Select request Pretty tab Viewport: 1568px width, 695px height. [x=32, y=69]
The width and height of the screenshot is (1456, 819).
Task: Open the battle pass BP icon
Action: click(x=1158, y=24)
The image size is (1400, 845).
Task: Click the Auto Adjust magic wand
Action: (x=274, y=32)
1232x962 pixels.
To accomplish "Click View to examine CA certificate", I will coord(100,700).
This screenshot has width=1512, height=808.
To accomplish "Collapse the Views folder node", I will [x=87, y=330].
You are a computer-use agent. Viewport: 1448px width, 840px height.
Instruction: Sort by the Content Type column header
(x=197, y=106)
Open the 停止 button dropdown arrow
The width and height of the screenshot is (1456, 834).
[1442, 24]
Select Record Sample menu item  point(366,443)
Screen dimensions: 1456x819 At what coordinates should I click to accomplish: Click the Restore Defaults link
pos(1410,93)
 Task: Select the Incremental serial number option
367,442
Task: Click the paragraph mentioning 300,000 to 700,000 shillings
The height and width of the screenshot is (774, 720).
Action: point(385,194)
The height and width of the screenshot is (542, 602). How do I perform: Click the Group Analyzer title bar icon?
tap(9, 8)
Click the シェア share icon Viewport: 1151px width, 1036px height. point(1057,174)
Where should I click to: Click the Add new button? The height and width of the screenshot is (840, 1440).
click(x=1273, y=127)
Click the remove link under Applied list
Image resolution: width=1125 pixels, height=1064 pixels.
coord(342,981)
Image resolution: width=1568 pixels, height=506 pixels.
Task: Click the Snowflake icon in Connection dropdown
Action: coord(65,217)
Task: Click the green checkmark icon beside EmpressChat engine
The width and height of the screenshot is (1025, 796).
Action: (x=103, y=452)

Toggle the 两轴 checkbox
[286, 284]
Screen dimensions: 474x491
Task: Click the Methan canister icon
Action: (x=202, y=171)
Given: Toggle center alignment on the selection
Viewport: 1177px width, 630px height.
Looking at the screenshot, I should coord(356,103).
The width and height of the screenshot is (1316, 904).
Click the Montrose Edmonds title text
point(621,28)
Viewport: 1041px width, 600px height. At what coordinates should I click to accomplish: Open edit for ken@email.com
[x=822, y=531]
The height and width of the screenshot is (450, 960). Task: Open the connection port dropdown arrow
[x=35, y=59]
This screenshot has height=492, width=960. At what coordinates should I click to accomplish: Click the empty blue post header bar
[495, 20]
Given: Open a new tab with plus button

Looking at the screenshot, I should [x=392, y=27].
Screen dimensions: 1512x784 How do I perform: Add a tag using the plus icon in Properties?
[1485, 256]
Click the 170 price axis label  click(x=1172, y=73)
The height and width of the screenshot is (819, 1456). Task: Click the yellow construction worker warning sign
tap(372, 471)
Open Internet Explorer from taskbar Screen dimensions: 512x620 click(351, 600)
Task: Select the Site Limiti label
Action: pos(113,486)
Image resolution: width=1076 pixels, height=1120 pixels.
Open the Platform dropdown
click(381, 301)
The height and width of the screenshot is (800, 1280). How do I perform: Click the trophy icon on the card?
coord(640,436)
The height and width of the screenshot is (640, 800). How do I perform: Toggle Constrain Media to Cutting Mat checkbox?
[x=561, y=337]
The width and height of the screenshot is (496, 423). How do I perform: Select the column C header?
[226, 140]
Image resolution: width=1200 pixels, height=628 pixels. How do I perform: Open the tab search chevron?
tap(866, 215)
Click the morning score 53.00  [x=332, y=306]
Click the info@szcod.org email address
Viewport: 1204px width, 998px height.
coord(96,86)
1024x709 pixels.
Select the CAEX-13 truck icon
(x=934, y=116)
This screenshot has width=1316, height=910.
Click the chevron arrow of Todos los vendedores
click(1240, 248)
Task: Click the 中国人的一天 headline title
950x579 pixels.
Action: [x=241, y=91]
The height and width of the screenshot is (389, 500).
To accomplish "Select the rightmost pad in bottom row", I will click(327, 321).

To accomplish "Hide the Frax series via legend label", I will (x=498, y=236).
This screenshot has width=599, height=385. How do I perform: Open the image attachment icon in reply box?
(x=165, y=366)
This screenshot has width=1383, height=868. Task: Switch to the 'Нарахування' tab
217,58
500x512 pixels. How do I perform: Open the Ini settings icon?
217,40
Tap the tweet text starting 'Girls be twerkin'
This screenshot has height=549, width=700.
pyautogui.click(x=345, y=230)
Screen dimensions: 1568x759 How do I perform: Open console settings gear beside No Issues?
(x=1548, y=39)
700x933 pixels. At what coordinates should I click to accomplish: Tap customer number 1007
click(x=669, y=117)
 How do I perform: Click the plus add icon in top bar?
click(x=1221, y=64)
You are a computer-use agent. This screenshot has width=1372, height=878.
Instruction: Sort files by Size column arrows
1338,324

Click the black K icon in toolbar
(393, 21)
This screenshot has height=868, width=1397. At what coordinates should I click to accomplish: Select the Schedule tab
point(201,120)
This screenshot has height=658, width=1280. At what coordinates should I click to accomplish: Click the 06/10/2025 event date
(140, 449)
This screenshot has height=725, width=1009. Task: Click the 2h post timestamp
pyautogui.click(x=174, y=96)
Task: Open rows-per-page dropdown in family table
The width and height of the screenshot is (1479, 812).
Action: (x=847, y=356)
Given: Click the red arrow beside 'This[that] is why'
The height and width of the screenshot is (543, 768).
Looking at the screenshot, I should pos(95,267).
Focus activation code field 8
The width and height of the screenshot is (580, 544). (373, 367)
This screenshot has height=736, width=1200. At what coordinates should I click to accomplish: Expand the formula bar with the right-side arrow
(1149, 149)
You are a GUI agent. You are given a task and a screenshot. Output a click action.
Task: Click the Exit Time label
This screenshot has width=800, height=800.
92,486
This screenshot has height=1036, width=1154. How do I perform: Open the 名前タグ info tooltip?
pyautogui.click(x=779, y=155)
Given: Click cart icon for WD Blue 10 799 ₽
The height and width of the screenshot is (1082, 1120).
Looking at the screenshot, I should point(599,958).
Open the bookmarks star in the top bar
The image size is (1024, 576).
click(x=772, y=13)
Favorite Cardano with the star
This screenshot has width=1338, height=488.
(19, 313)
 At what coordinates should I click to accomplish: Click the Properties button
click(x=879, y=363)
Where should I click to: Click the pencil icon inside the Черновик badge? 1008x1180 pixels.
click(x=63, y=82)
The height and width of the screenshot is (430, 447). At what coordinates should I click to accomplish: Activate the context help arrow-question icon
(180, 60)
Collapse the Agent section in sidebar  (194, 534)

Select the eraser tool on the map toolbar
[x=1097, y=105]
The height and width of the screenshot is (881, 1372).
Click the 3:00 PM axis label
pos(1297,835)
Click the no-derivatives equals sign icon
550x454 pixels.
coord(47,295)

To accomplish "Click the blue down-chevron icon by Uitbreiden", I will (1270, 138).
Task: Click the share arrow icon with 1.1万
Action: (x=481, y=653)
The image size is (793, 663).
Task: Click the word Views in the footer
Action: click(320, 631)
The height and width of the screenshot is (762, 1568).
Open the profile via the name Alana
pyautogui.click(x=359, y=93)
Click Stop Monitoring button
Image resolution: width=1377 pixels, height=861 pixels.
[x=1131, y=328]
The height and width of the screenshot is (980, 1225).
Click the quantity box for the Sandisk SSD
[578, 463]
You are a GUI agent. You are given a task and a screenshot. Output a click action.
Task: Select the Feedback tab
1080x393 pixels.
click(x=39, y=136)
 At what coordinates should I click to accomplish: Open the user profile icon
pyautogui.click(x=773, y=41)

◆ Taakomschrijving ◆
Zet alle items hierboven om in een JSON-lijst van strings, met één string per regel. Lege regels laat je weg.

◆ Resultaat oefening ◆
[
  "Select request Pretty tab Viewport: 1568px width, 695px height. [x=32, y=69]",
  "The width and height of the screenshot is (1456, 819).",
  "Task: Open the battle pass BP icon",
  "Action: click(x=1158, y=24)",
  "The image size is (1400, 845).",
  "Task: Click the Auto Adjust magic wand",
  "Action: (x=274, y=32)",
  "1232x962 pixels.",
  "To accomplish \"Click View to examine CA certificate\", I will coord(100,700).",
  "This screenshot has width=1512, height=808.",
  "To accomplish \"Collapse the Views folder node\", I will [x=87, y=330].",
  "You are a computer-use agent. Viewport: 1448px width, 840px height.",
  "Instruction: Sort by the Content Type column header",
  "(x=197, y=106)",
  "Open the 停止 button dropdown arrow",
  "The width and height of the screenshot is (1456, 834).",
  "[1442, 24]",
  "Select Record Sample menu item  point(366,443)",
  "Screen dimensions: 1456x819 At what coordinates should I click to accomplish: Click the Restore Defaults link",
  "pos(1410,93)",
  " Task: Select the Incremental serial number option",
  "367,442",
  "Task: Click the paragraph mentioning 300,000 to 700,000 shillings",
  "The height and width of the screenshot is (774, 720).",
  "Action: point(385,194)",
  "The height and width of the screenshot is (542, 602). How do I perform: Click the Group Analyzer title bar icon?",
  "tap(9, 8)",
  "Click the シェア share icon Viewport: 1151px width, 1036px height. point(1057,174)",
  "Where should I click to: Click the Add new button? The height and width of the screenshot is (840, 1440).",
  "click(x=1273, y=127)",
  "Click the remove link under Applied list",
  "Image resolution: width=1125 pixels, height=1064 pixels.",
  "coord(342,981)",
  "Image resolution: width=1568 pixels, height=506 pixels.",
  "Task: Click the Snowflake icon in Connection dropdown",
  "Action: coord(65,217)",
  "Task: Click the green checkmark icon beside EmpressChat engine",
  "The width and height of the screenshot is (1025, 796).",
  "Action: (x=103, y=452)",
  "Toggle the 两轴 checkbox",
  "[286, 284]",
  "Screen dimensions: 474x491",
  "Task: Click the Methan canister icon",
  "Action: (x=202, y=171)",
  "Given: Toggle center alignment on the selection",
  "Viewport: 1177px width, 630px height.",
  "Looking at the screenshot, I should coord(356,103).",
  "The width and height of the screenshot is (1316, 904).",
  "Click the Montrose Edmonds title text",
  "point(621,28)",
  "Viewport: 1041px width, 600px height. At what coordinates should I click to accomplish: Open edit for ken@email.com",
  "[x=822, y=531]",
  "The height and width of the screenshot is (450, 960). Task: Open the connection port dropdown arrow",
  "[x=35, y=59]",
  "This screenshot has height=492, width=960. At what coordinates should I click to accomplish: Click the empty blue post header bar",
  "[495, 20]",
  "Given: Open a new tab with plus button",
  "Looking at the screenshot, I should [x=392, y=27].",
  "Screen dimensions: 1512x784 How do I perform: Add a tag using the plus icon in Properties?",
  "[1485, 256]",
  "Click the 170 price axis label  click(x=1172, y=73)",
  "The height and width of the screenshot is (819, 1456). Task: Click the yellow construction worker warning sign",
  "tap(372, 471)",
  "Open Internet Explorer from taskbar Screen dimensions: 512x620 click(351, 600)",
  "Task: Select the Site Limiti label",
  "Action: pos(113,486)",
  "Image resolution: width=1076 pixels, height=1120 pixels.",
  "Open the Platform dropdown",
  "click(381, 301)",
  "The height and width of the screenshot is (800, 1280). How do I perform: Click the trophy icon on the card?",
  "coord(640,436)",
  "The height and width of the screenshot is (640, 800). How do I perform: Toggle Constrain Media to Cutting Mat checkbox?",
  "[x=561, y=337]",
  "The width and height of the screenshot is (496, 423). How do I perform: Select the column C header?",
  "[226, 140]",
  "Image resolution: width=1200 pixels, height=628 pixels. How do I perform: Open the tab search chevron?",
  "tap(866, 215)",
  "Click the morning score 53.00  [x=332, y=306]",
  "Click the info@szcod.org email address",
  "Viewport: 1204px width, 998px height.",
  "coord(96,86)",
  "1024x709 pixels.",
  "Select the CAEX-13 truck icon",
  "(x=934, y=116)",
  "This screenshot has width=1316, height=910.",
  "Click the chevron arrow of Todos los vendedores",
  "click(1240, 248)",
  "Task: Click the 中国人的一天 headline title",
  "950x579 pixels.",
  "Action: [x=241, y=91]",
  "The height and width of the screenshot is (389, 500).",
  "To accomplish \"Select the rightmost pad in bottom row\", I will click(327, 321).",
  "To accomplish \"Hide the Frax series via legend label\", I will (x=498, y=236).",
  "This screenshot has width=599, height=385. How do I perform: Open the image attachment icon in reply box?",
  "(x=165, y=366)",
  "This screenshot has width=1383, height=868. Task: Switch to the 'Нарахування' tab",
  "217,58",
  "500x512 pixels. How do I perform: Open the Ini settings icon?",
  "217,40",
  "Tap the tweet text starting 'Girls be twerkin'",
  "This screenshot has height=549, width=700.",
  "pyautogui.click(x=345, y=230)",
  "Screen dimensions: 1568x759 How do I perform: Open console settings gear beside No Issues?",
  "(x=1548, y=39)",
  "700x933 pixels. At what coordinates should I click to accomplish: Tap customer number 1007",
  "click(x=669, y=117)",
  " How do I perform: Click the plus add icon in top bar?",
  "click(x=1221, y=64)",
  "You are a computer-use agent. This screenshot has width=1372, height=878.",
  "Instruction: Sort files by Size column arrows",
  "1338,324",
  "Click the black K icon in toolbar",
  "(393, 21)",
  "This screenshot has height=868, width=1397. At what coordinates should I click to accomplish: Select the Schedule tab",
  "point(201,120)",
  "This screenshot has height=658, width=1280. At what coordinates should I click to accomplish: Click the 06/10/2025 event date",
  "(140, 449)",
  "This screenshot has height=725, width=1009. Task: Click the 2h post timestamp",
  "pyautogui.click(x=174, y=96)",
  "Task: Open rows-per-page dropdown in family table",
  "The width and height of the screenshot is (1479, 812).",
  "Action: (x=847, y=356)",
  "Given: Click the red arrow beside 'This[that] is why'",
  "The height and width of the screenshot is (543, 768).",
  "Looking at the screenshot, I should pos(95,267).",
  "Focus activation code field 8",
  "The width and height of the screenshot is (580, 544). (373, 367)",
  "This screenshot has height=736, width=1200. At what coordinates should I click to accomplish: Expand the formula bar with the right-side arrow",
  "(1149, 149)",
  "You are a GUI agent. You are given a task and a screenshot. Output a click action.",
  "Task: Click the Exit Time label",
  "This screenshot has width=800, height=800.",
  "92,486",
  "This screenshot has height=1036, width=1154. How do I perform: Open the 名前タグ info tooltip?",
  "pyautogui.click(x=779, y=155)",
  "Given: Click cart icon for WD Blue 10 799 ₽",
  "The height and width of the screenshot is (1082, 1120).",
  "Looking at the screenshot, I should point(599,958).",
  "Open the bookmarks star in the top bar",
  "The image size is (1024, 576).",
  "click(x=772, y=13)",
  "Favorite Cardano with the star",
  "This screenshot has width=1338, height=488.",
  "(19, 313)",
  " At what coordinates should I click to accomplish: Click the Properties button",
  "click(x=879, y=363)",
  "Where should I click to: Click the pencil icon inside the Черновик badge? 1008x1180 pixels.",
  "click(x=63, y=82)",
  "The height and width of the screenshot is (430, 447). At what coordinates should I click to accomplish: Activate the context help arrow-question icon",
  "(180, 60)",
  "Collapse the Agent section in sidebar  (194, 534)",
  "Select the eraser tool on the map toolbar",
  "[x=1097, y=105]",
  "The height and width of the screenshot is (881, 1372).",
  "Click the 3:00 PM axis label",
  "pos(1297,835)",
  "Click the no-derivatives equals sign icon",
  "550x454 pixels.",
  "coord(47,295)",
  "To accomplish \"Click the blue down-chevron icon by Uitbreiden\", I will (1270, 138).",
  "Task: Click the share arrow icon with 1.1万",
  "Action: (x=481, y=653)",
  "The image size is (793, 663).",
  "Task: Click the word Views in the footer",
  "Action: click(320, 631)",
  "The height and width of the screenshot is (762, 1568).",
  "Open the profile via the name Alana",
  "pyautogui.click(x=359, y=93)",
  "Click Stop Monitoring button",
  "Image resolution: width=1377 pixels, height=861 pixels.",
  "[x=1131, y=328]",
  "The height and width of the screenshot is (980, 1225).",
  "Click the quantity box for the Sandisk SSD",
  "[578, 463]",
  "You are a GUI agent. You are given a task and a screenshot. Output a click action.",
  "Task: Select the Feedback tab",
  "1080x393 pixels.",
  "click(x=39, y=136)",
  " At what coordinates should I click to accomplish: Open the user profile icon",
  "pyautogui.click(x=773, y=41)"
]